The asteroid was discovered on 3 August 1970, by Russian female astronomers Lyudmila Chernykh and Tamara Smirnova at the Crimean Astrophysical Observatory in Nauchnyj, on the Crimean peninsula. It was named after Kemerovo Oblast in Siberia.

== Orbit and classification ==

Kemerovo orbits the Sun in the outer main-belt at a distance of 2.8–3.2 AU once every 5 years and 2 months (1,886 days). Its orbit has an eccentricity of 0.06 and an inclination of 7° with respect to the ecliptic.

It was first identified as at Bergedorf Observatory in 1926. The body's observation arc begins with its first used observation, a precovery taken at Palomar Observatory in 1951, approximately 19 years prior to its official discovery at Nauchnyj.

== Physical characteristics ==

In the Tholen taxonomy, Kemerovo is an X-type asteroid. The dark body has also been characterized as a rare and reddish P-type asteroid by the NEOWISE mission.

=== Lightcurves ===

Two rotational lightcurves of Kemerovo were obtained from photometric observations made by French astronomers René Roy, Laurent Bernasconi and Olivier Thizy in August 2001 and July 2006. Both lightcurves gave a rotation period of 9.2±0.6 hours with a brightness amplitude of 0.18 and 0.19 in magnitude, respectively (U=2/2).

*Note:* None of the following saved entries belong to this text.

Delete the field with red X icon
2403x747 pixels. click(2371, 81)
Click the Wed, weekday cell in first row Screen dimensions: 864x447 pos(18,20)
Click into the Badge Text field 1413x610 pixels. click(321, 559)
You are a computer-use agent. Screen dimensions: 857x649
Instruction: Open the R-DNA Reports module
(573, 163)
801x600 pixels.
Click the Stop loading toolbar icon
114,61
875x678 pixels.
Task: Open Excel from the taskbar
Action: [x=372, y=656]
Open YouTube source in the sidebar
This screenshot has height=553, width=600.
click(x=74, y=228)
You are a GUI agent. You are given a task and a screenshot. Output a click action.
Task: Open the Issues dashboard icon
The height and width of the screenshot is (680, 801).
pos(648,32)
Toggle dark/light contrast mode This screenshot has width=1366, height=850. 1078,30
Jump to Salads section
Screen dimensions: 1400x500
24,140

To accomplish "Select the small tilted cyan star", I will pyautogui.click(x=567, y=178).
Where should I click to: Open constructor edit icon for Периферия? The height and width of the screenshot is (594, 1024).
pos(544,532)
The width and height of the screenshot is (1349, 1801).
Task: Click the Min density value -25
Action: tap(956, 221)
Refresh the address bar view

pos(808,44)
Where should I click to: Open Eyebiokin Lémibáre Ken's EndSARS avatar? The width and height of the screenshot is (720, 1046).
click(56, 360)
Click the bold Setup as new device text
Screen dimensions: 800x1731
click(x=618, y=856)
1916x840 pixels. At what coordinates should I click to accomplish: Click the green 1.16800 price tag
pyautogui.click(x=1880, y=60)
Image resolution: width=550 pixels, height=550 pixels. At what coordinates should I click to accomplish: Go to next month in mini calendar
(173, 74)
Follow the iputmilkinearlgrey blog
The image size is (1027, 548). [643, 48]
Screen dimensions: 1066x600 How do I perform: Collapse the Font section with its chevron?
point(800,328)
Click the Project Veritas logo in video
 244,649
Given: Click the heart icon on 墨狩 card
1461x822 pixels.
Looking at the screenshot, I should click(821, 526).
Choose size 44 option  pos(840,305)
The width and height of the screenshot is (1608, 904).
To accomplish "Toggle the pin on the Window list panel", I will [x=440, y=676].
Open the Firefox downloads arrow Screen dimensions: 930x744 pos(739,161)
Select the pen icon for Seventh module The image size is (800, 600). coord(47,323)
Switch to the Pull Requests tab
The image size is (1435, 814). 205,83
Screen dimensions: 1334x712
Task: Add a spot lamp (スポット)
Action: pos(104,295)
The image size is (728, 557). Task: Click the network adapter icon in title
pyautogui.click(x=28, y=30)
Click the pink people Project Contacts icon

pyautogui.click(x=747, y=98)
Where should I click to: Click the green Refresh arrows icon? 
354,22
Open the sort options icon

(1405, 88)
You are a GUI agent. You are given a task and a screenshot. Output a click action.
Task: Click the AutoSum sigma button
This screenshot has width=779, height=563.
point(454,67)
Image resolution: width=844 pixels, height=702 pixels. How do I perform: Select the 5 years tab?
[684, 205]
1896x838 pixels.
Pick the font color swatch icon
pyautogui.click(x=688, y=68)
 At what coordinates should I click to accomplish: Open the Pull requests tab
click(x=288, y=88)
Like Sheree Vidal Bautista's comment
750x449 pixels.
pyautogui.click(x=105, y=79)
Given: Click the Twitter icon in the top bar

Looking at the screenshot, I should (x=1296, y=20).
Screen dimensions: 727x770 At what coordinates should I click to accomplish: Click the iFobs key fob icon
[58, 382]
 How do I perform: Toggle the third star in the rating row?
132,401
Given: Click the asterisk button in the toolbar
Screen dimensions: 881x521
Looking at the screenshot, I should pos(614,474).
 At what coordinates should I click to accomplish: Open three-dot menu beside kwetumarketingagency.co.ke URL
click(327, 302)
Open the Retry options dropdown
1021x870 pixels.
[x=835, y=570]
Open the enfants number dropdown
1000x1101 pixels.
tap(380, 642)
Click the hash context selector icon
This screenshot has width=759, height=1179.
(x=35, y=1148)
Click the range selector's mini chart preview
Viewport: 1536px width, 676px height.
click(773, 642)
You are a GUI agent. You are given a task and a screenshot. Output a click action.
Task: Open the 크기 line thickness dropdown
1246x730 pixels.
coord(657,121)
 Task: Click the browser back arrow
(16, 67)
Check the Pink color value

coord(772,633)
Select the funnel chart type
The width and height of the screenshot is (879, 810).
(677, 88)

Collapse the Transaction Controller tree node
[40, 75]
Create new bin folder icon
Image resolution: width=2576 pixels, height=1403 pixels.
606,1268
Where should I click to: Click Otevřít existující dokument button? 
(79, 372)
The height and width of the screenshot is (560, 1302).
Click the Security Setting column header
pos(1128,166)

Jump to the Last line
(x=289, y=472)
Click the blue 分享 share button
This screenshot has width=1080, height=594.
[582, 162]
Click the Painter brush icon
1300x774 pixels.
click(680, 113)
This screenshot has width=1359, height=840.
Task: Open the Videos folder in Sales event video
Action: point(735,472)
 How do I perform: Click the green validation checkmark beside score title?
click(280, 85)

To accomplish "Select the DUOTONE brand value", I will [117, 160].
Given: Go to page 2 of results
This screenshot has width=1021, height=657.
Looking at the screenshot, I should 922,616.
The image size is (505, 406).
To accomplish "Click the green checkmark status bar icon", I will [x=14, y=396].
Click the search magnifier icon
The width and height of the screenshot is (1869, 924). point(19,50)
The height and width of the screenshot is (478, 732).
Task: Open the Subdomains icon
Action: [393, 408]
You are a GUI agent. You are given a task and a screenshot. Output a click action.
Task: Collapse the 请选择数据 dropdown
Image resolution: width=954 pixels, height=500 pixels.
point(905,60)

=== Diameter and albedo ===

According to the space-based surveys carried out by the Infrared Astronomical Satellite IRAS, the Japanese Akari satellite (mid-infrared), and the NEOWISE mission of NASA's Wide-field Infrared Survey Explorer, Kemerovo measures between 29.5 and 37.9 kilometers in diameter, and its surface has an albedo between 0.05 and 0.09. The Collaborative Asteroid Lightcurve Link derives an albedo of 0.062 and calculates a diameter of 29.3 kilometers with an absolute magnitude of 11.3.

== Naming ==

This minor planet was named after Kemerovo Oblast, the regional center of the Russian Kemerovo district, and a significant industrial center in Siberia. The official naming citation was published by the Minor Planet Center on 8 February 1982 (M.P.C. 6647).